The facts of the case are that appellants are the owners of ‘Citi Centre’ a shopping mall and had rented / leased out commercial space in the mall to various occupants, through lease deeds. For the renting of immovable property services, the appellants were discharging service tax liability. It appeared to the department that appellants were also required to discharge further tax liability in respect of maintenance and repair, services provided by them to the tenants / lessees for which monthly charges were collected from the latter. Show cause notices were issued to appellants for different periods, inter alia proposing demand of service tax liability in respect of amounts collected by them from the tenants / lessees for maintenance and repair charges, along with interest thereon and imposition of penalties under various provisions of law. Adjudicating authorities vide the impugned orders have confirmed these proposals. Aggrieved, appellants are before this forum
2. Today when the matter came up for hearing, on behalf of the appellant, ld. counsel Shri G. Natarajan submits that various expenses incurred by the appellants in maintaining common area of the mall are in turn claimed from the lessees as reimbursements on a proportionate basis. No profit has been enjoyed by them in this exercise. Ld. Advocate takes us to the terms of the lease in respect of maintenance charges in para-8 thereof at pages 94-97 of Appeal ST/40415/2013, to emphasize his point. Ld. Advocate submits that the amounts collected from the tenants / lessees would only be in the nature of collection of reimbursable expenses and the ratio laid down by the Hon’ble Apex Court in the case of UOI Vs Intercontinental Technocrafts Pvt. Ltd. – 2018 (10) GSTL 401 (SC) will apply.
3. On the other hand, Ld. A.R supports the impugned order. He draws our attention to para 3.1 of the impugned order to highlight that appellants have appointed a Property Manager, M/s.ETA Star Facilities Management Services Pvt. Ltd. who have been entrusted with operation, maintenance etc. and the entire onus of the maintenance and repair etc. is only on the appellant.

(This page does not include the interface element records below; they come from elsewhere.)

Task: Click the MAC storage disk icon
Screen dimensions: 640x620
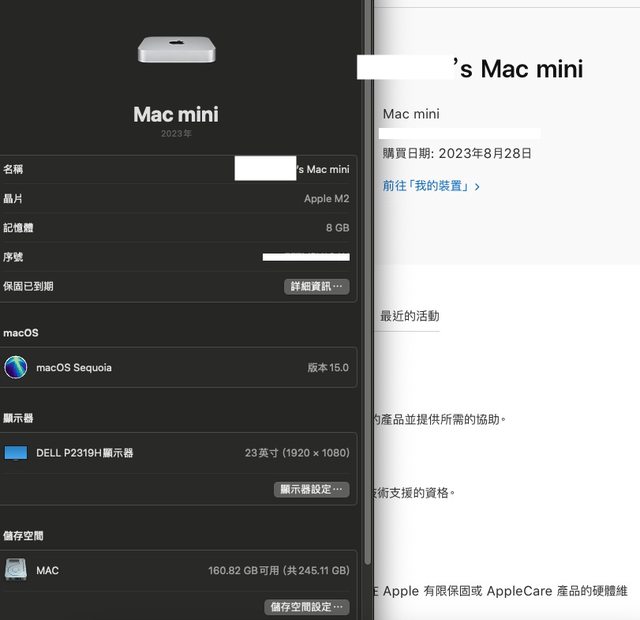Action: pyautogui.click(x=16, y=570)
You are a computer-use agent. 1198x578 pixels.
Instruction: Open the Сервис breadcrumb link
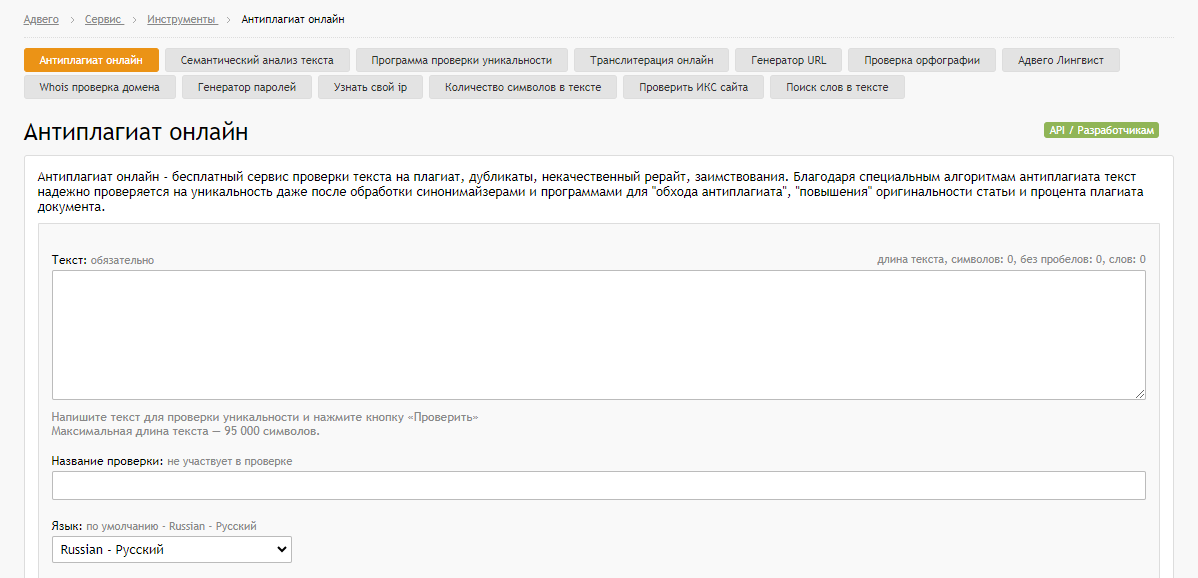click(x=104, y=19)
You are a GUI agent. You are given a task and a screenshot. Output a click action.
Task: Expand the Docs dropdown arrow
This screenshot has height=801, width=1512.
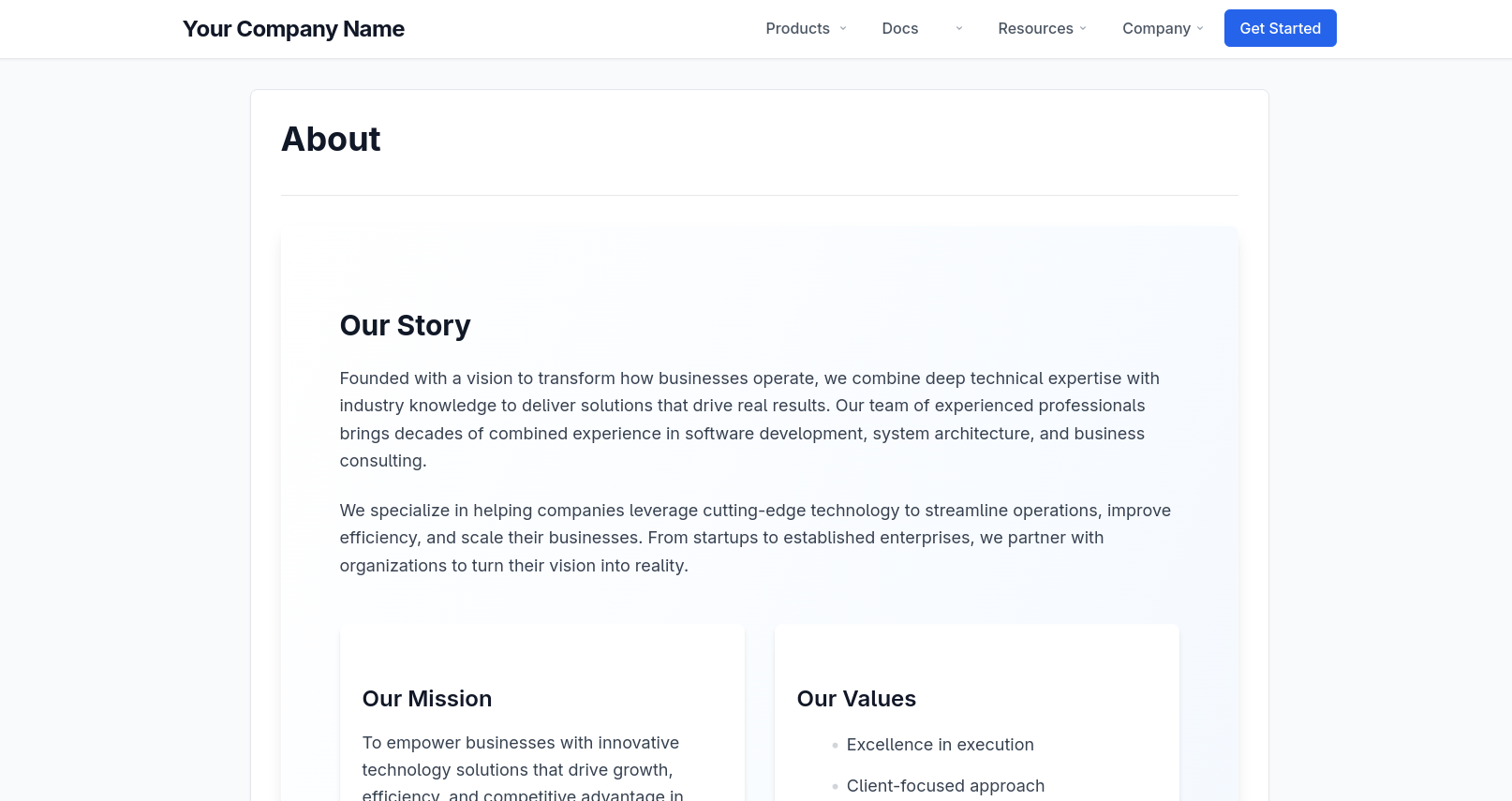[958, 28]
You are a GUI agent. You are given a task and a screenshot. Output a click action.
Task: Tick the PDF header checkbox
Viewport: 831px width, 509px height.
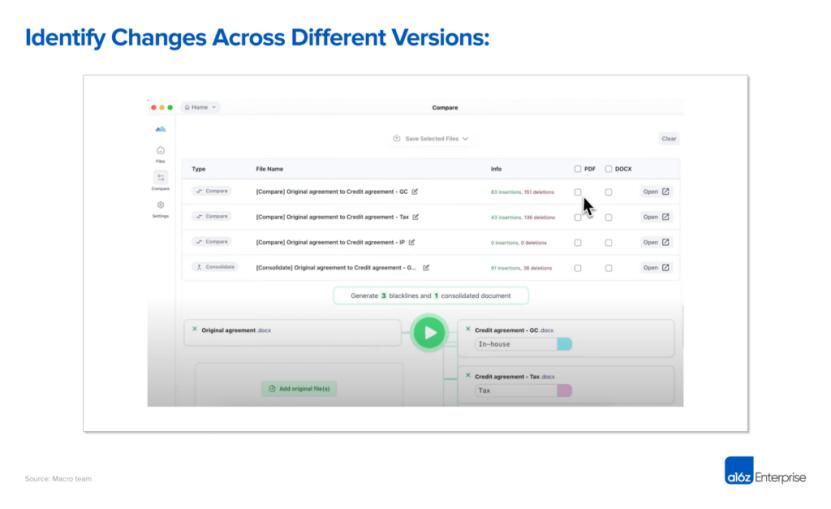point(578,169)
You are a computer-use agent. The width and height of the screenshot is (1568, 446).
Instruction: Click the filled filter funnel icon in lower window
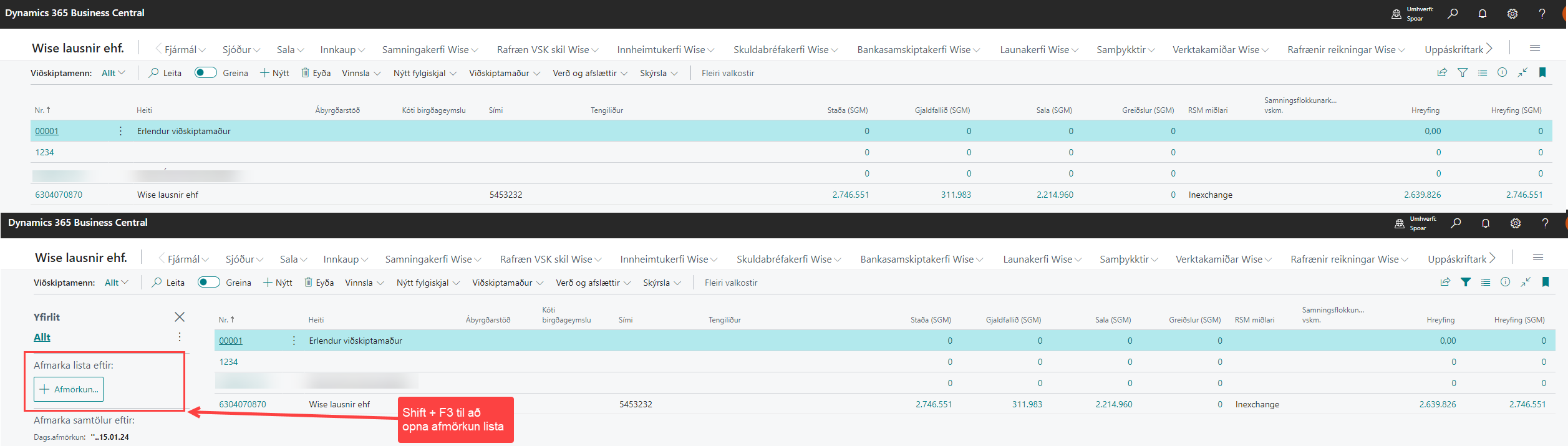(1465, 283)
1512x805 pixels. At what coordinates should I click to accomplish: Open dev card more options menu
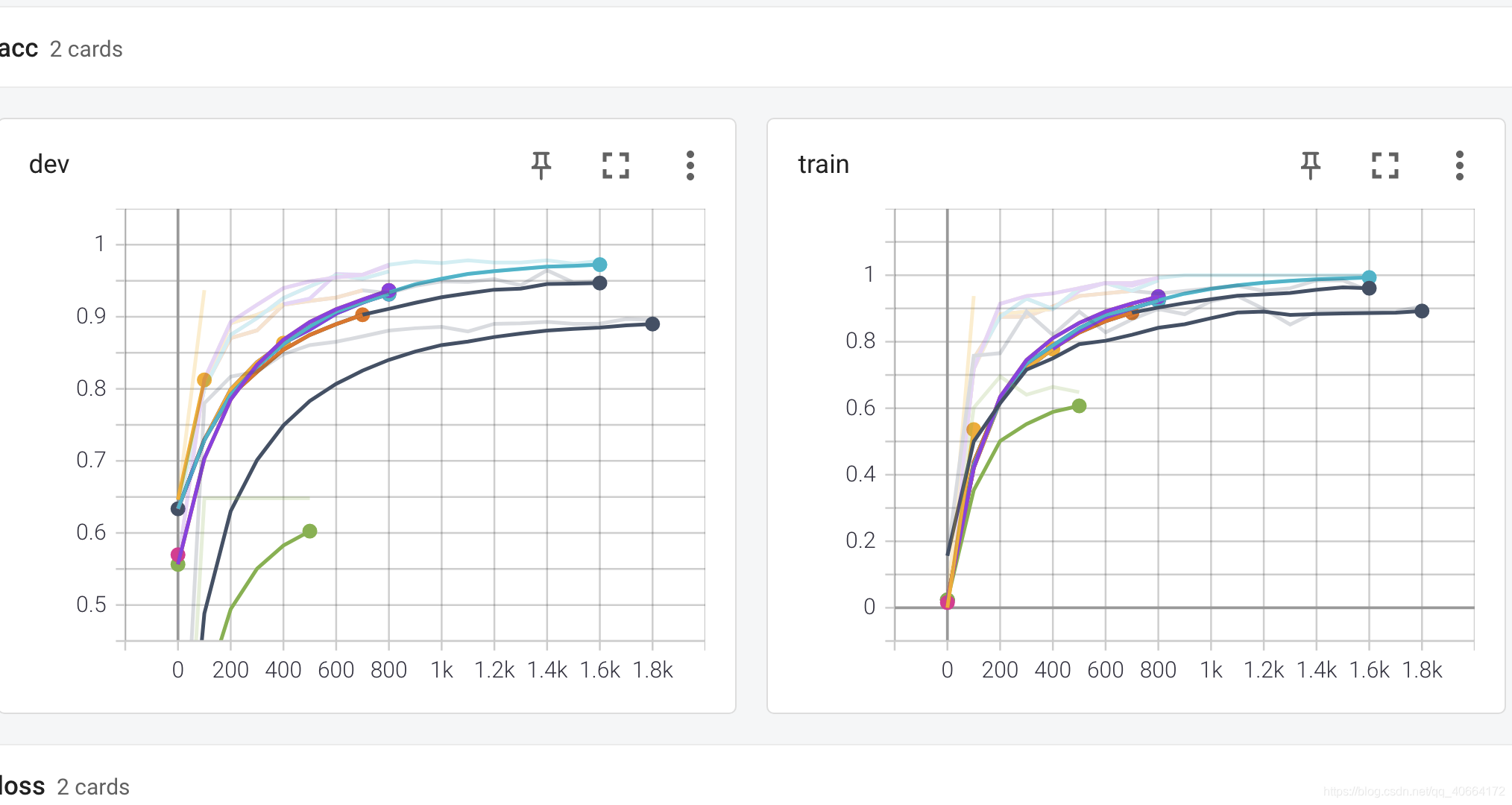coord(690,165)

4. Heard both sides. We find merit in the assertions of the Ld. Advocate. Para-8 (c) of the Lease Agreement makes the situation amply clear and hence the same is reproduced for ready reference :
“8. (c) However for the same of convenient operations is is agreed between the parties hereto that the Lessor shall raise monthly maintenance bills an indicative rate of Rs.6/- per Sq.ft of chargeable area of the said Leased Premises, and the lessee shall make payment of such bills every month. At the end of every year, the Lessor shall furnish to Lessee a statement of the maintenance charges incurred at actual during the relevant previous year, and the Lessee shall be entitled to adjust any credit remaining in its favour against the maintenance charges payable for succeeding year, as necessary. It is abundantly made clear that the lessee shall be responsible to pay only the actual proportionate cost of maintenance charges and lessor hereby agrees and undertakes not to have any profit element for the maintenance charges except pay and park system.”
5. We therefore find that the appellants in collecting the impugned amounts are only getting themselves reimbursed for the expenses incurred by them for maintenance and repair and upkeep of the mall, that too on a proportionate and equitable basis, without any profit element for themselves. The ratio upheld by the Hon’ble Apex Court in Intercontinental Consultants Technocrafts Pvt. Ltd. (supra) will apply on all fours to the facts of this case. Following the ratio laid down by the Hon’ble Apex Court, we find in favour of the appellant. Impugned orders cannot then be sustained and are required to be set aside, which we hereby do. Appeals are therefore allowed with consequential relief, if any, as per law.